Channel 4 - Secrets of the Stone Age (1999) Part 2 Frozen in Time Life in the Upper Paleolithic Age


Channel 4 - Secrets of the Stone Age (1999) Part 2 Frozen in Time Life in the Upper Paleolithic Age

According to the history books, civilization began with the ancient Egyptians. But in this intriguing three-part series, iconoclastic anthropologist Richard Rudgley, author of the provocative “Lost Civilizations of the Stone Age”, argues that it began earlier — much earlier. We view our distant ancestors as nothing more than cave-dwelling savages but 100,000 years ago there were people who walked the earth every bit as gifted as us, who looked and thought just as we do today… In SECRETS OF THE STONE AGE, anthropologist Richard Rudgley offers a lively account of his journey across the continents in search of the lost legacy of prehistoric man. He takes us to Ancient Egypt, where excavations at Abydos have unearthed hieroglyphs belonging to an age before the pharaohs, and to the stone circles and burial chambers in Ireland, which precede Stonehenge by two millennia. In central Turkey, he discovers a Neolithic city over 9,000 years old. In the Alps, we are introduced to the Ice Man, a 5,300-year-old mummy, whose body reveals that acupuncture was practiced in Stone Age Europe, and to the awe-inspiring cave paintings of Ice Age France. In the Czech Republic he reveals a thriving textile industry dating from 24,000 BC. Delving further back still, Rudgley discovers many so-called 'modern attributes' amongst the Neanderthals of the Old Stone Age the beginnings of art, symbolic communication and even seafaring in the days of Homo Erectus, at the very dawn of humanity's existence. In Indonesia, we examine stone tools that prove pre-Neanderthal man undertook raft voyages across the open sea –700,000 years before the Kon Tiki!

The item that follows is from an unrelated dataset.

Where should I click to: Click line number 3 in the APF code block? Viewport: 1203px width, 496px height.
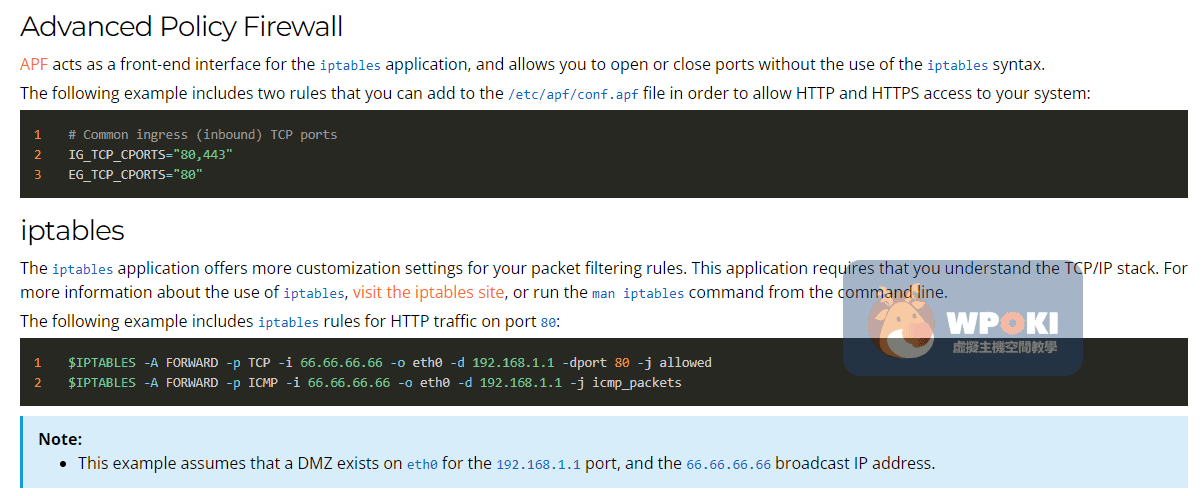[x=37, y=174]
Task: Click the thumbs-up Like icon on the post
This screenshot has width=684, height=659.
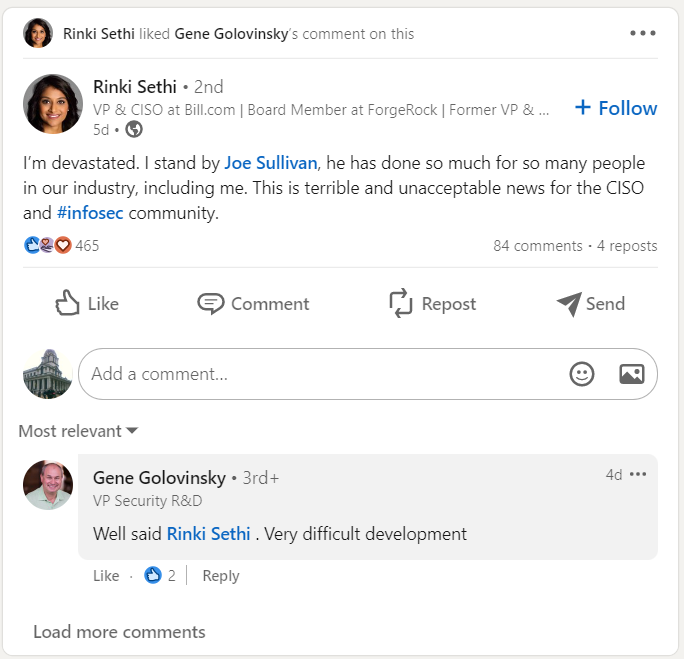Action: coord(68,303)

forums.mvgroup.org_release.images_docfreak08_vlcsnap-2021-01-23-16h49m34s018.jpg Part 2 Frozen in Time Life in the Upper Paleolithic Age

This edition asks whether our primitive ancestors possessed unsuspected talents in art, medicine and mathematics. Anthropologically speaking, social complexity and technological skill are generally considered recent human developments. Could these qualities have appeared much longer ago than previously suspected? In this program, anthropologist Richard Rudgley shatters the stereotype of life in what is commonly referred to as the Ice Age. Rudgley shows that mammoths and primitive cave paintings are not the only relics of the Ice Age. He visits a 35,000 year old bead factory, finds a collection of sculpted female figurines and explores the beautifully painted cave cathedrals buried deep in the earth. Such findings sketch a plausible portrait of a society in which women and children were equal to men and daily tasks required being just as intelligent as humans are today. The programme dismisses the traditional view of cave men and replaces it with a portrait of an intelligent society where women and children were very important.